Carvajal es consciente de que hay de por medio un juego de política geo-regional, que rebasa el conflicto bilateral.
“Probablemente también tenemos que mirar una perspectiva más allá del día a día de las relaciones, de los conflictos en la frontera y hurgar más profundamente en las diferencias que podemos mantener y que de hecho mantenemos con el gobierno de Colombia”, señaló.
En relación con la orden del presidente Correa de responder “con todo” a los ataques de grupos irregulares desde Colombia, Carvajal manifestó que a medida que las fuerzas regulares liberan territorios, el problema se va desplazando a los países vecinos.
“En el caso nuestro, tenemos al frente de Sucumbíos al Frente 48, al frente de Esmeraldas a la columna móvil Aldana, tenemos grupos paramilitares. Esta situación viene de muchos años atrás. La presencia de grupos irregulares en la frontera viene de muchos años atrás”, acotó.
Subrayó que desde el año 1997 se conoce que la frontera es controlada por la guerrilla, por lo cual, una vez superado el conflicto con Perú, las Fuerzas Armadas reforzaron su presencia en la zona fronteriza.
“Pero desde 2006, sobre todo desde 2007-2008 tenemos mayor presencia militar en la frontera: mayores patrullajes, mayor control de nuestro territorio”, dijo.
La presencia de soldados ecuatorianos en la frontera alcanza al momento 7 mil elementos, dijo, e insistió en que más allá de “cumplir o no la hipotética tarea de un yunque”, el Ecuador tiene una obligación.

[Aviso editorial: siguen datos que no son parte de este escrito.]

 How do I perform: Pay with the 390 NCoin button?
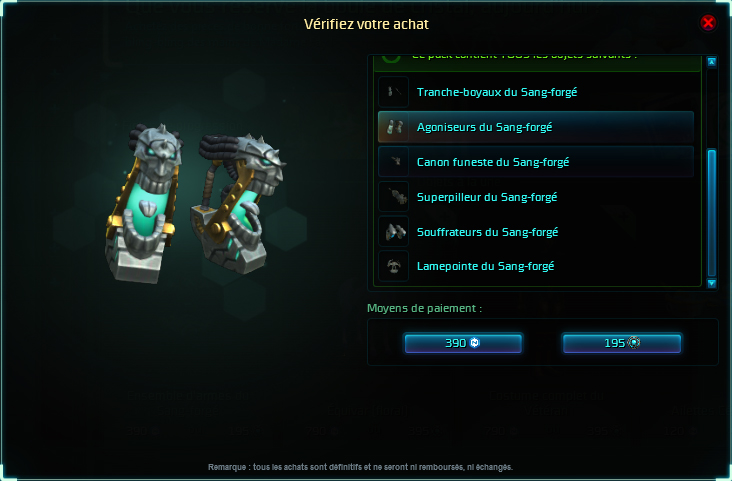pos(463,343)
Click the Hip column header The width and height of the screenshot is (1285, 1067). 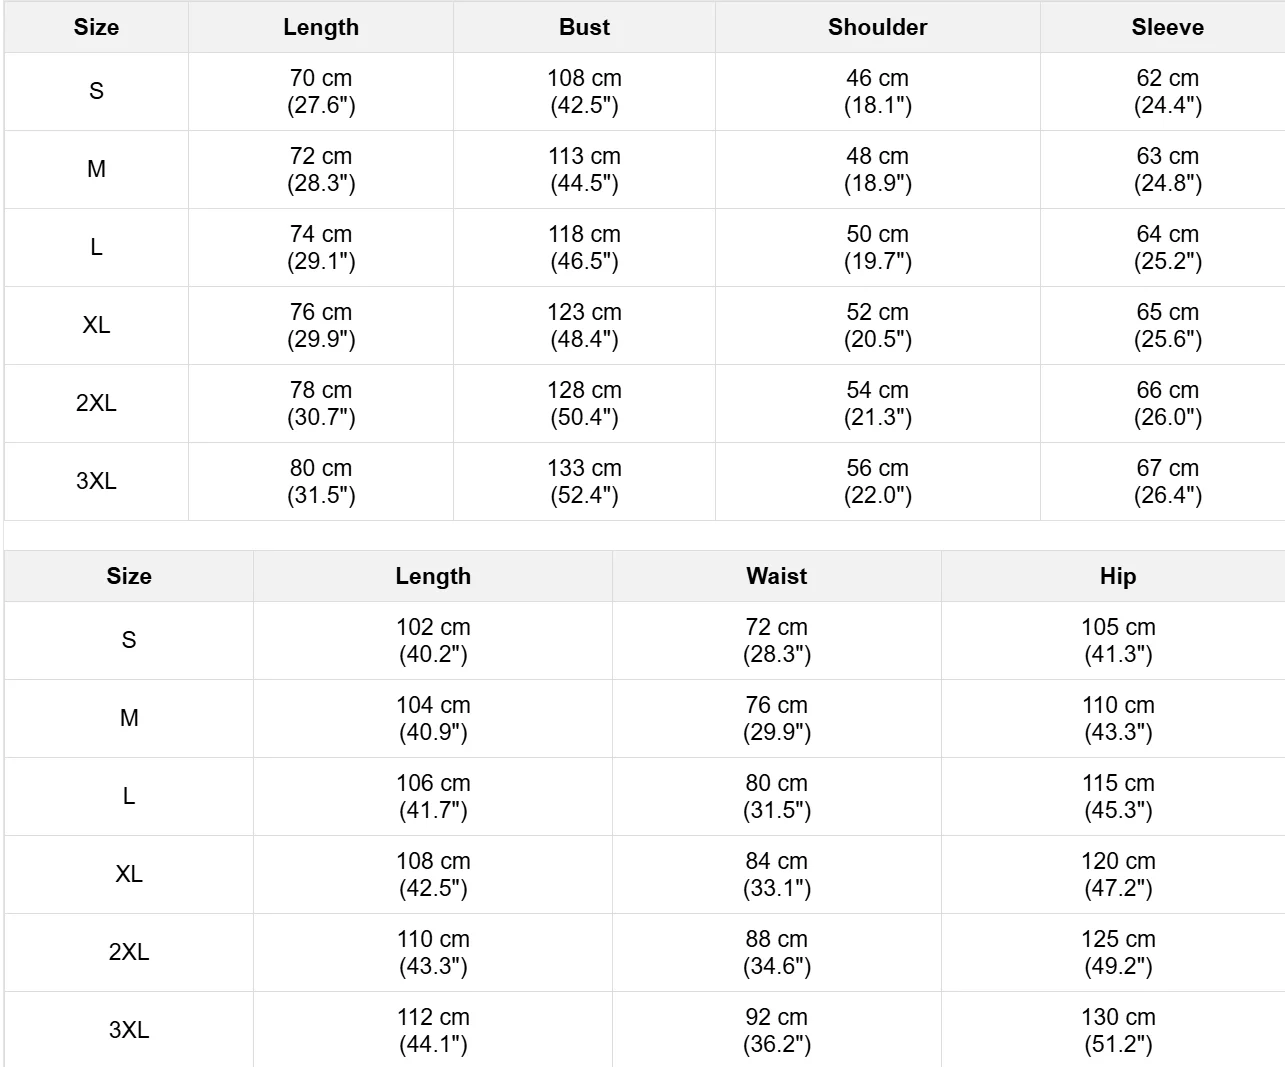(1117, 576)
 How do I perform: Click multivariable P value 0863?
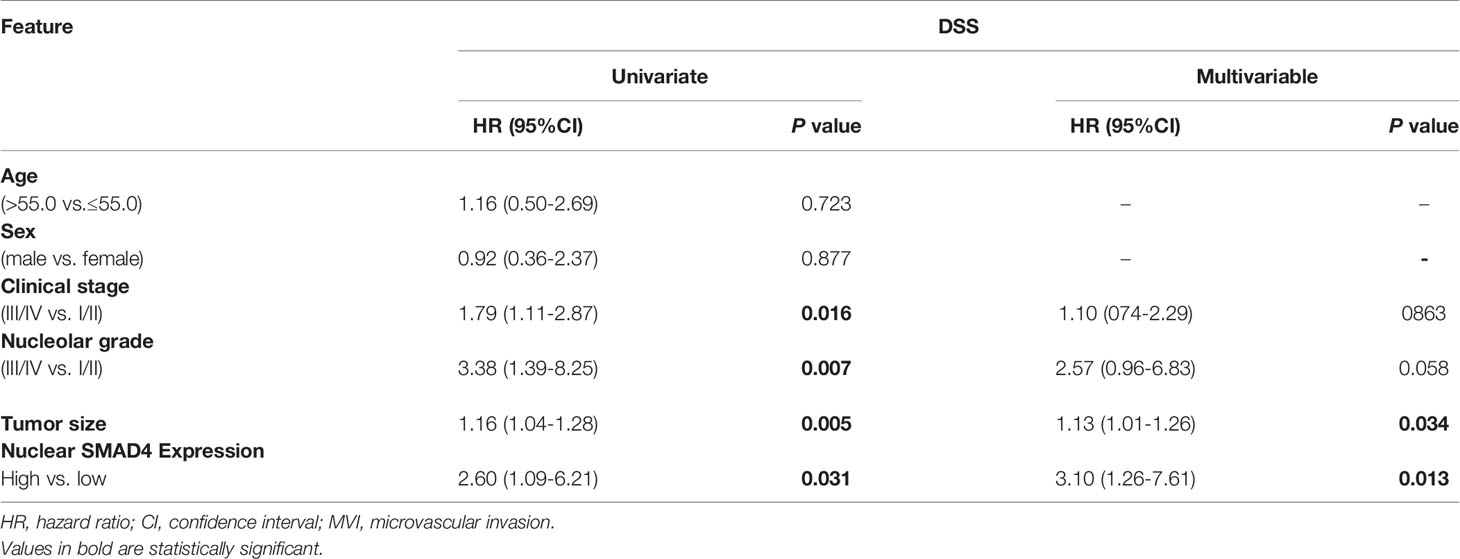[x=1427, y=316]
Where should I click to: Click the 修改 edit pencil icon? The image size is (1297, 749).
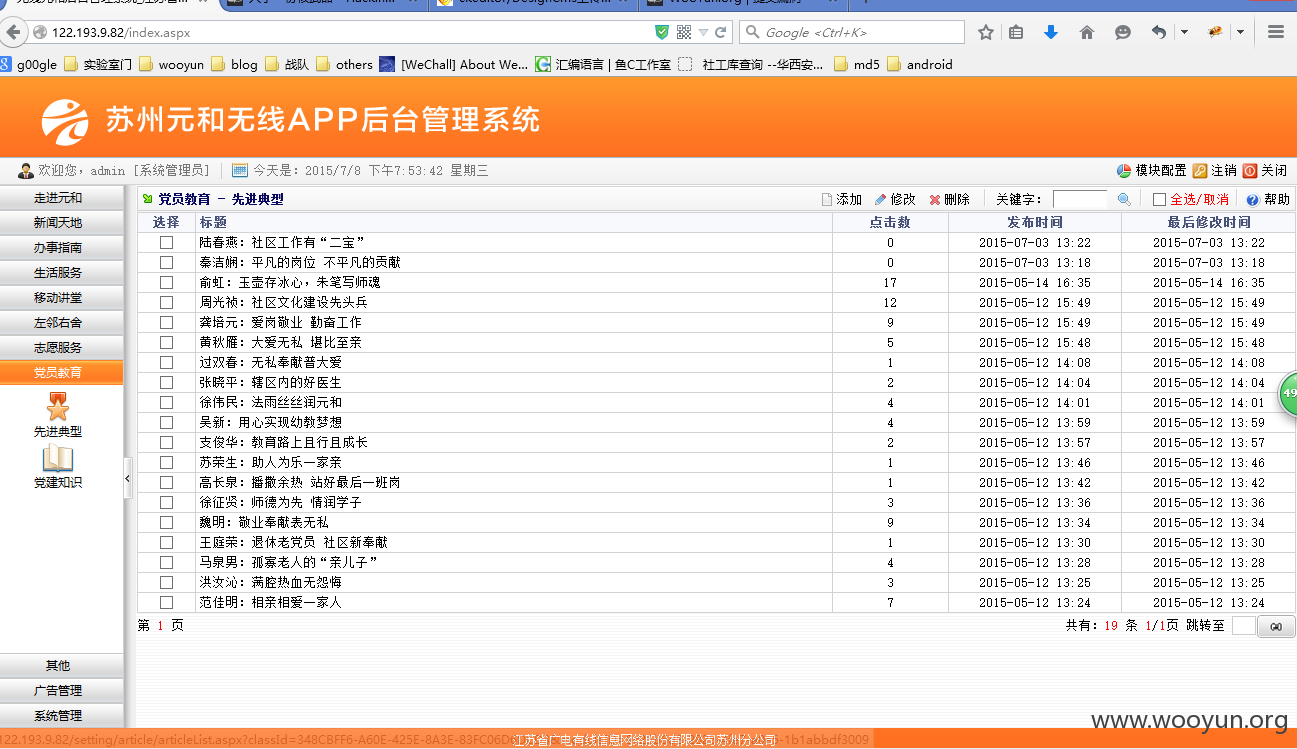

“Nuestra obligación es cumplir con nuestra tarea constitucional de ejercer nuestra soberanía. Tenemos una obligación ética, política, histórica que es impedir que el Ecuador se convierta en un escenario de reproducción del conflicto colombiano”, adicionó.

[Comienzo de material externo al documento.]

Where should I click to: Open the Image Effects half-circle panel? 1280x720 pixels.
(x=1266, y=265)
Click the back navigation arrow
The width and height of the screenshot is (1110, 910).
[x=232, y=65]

Insistió en que Ecuador, al margen de lo que hagan grupos guerrilleros o paramilitares, debe ejercer el pleno control de su soberanía.
“Estuve la semana pasada en Sucumbíos, y para mí, como para cualquier ecuatoriano, a pesar de la dificultad de la frontera, es muy grato poder llegar a la línea de frontera sin problema. En vehículos con gobiernos municipales, o los dirigentes de juntas parroquiales, consejo provincial y con los policías y militares y hablar con la gente, en muchos casos la mayoría son colombianos”, expresó.
Señaló que si se conversa con los habitantes de la frontera, éstos reconocen el trabajo de las Fuerzas Armadas ecuatorianas (FF AA), especialmente por parte de dirigentes comunitarios.
“El Ecuador tiene pleno control de su territorio y el hecho de que existan patrullajes y que encontremos algunas bases de descanso, algunos laboratorios de cocaína dan muestras de ese control, pero al otro lado de la frontera no hay ese pleno control del Estado colombiano”, dijo.
Carvajal expresó que cuando hay encuentros con grupos guerrilleros de Colombia en la frontera huyen a este país porque tienen control del territorio.
“Nosotros lo que reclamamos de Colombia es que tenga control en su territorio porque son actores de su conflicto, de más de 50 años, que puede tener raíces históricas en la guerra de los mil días de comienzos del siglo XX. Que controle su territorio y resuelva su conflicto. Entonces nos resulta muy lesivo que nos digan es que el problema de Colombia es que están los guerrilleros en Ecuador y de ahí atacan a Colombia”, argumentó.
Informó que en el año 2008 se han destruido unas 130 instalaciones, muy precarias, ligadas a los grupos irregulares que han sido destruidas.
También se han destruido, dijo, casas de descanso y laboratorios en áreas campesinas que en los patrullajes siempre están cerradas, a veces con edificios subterráneos de cemento y puertas metálicas.
“En otros lugares hemos encontrado hasta cinco quintales de explosivos”, adicionó.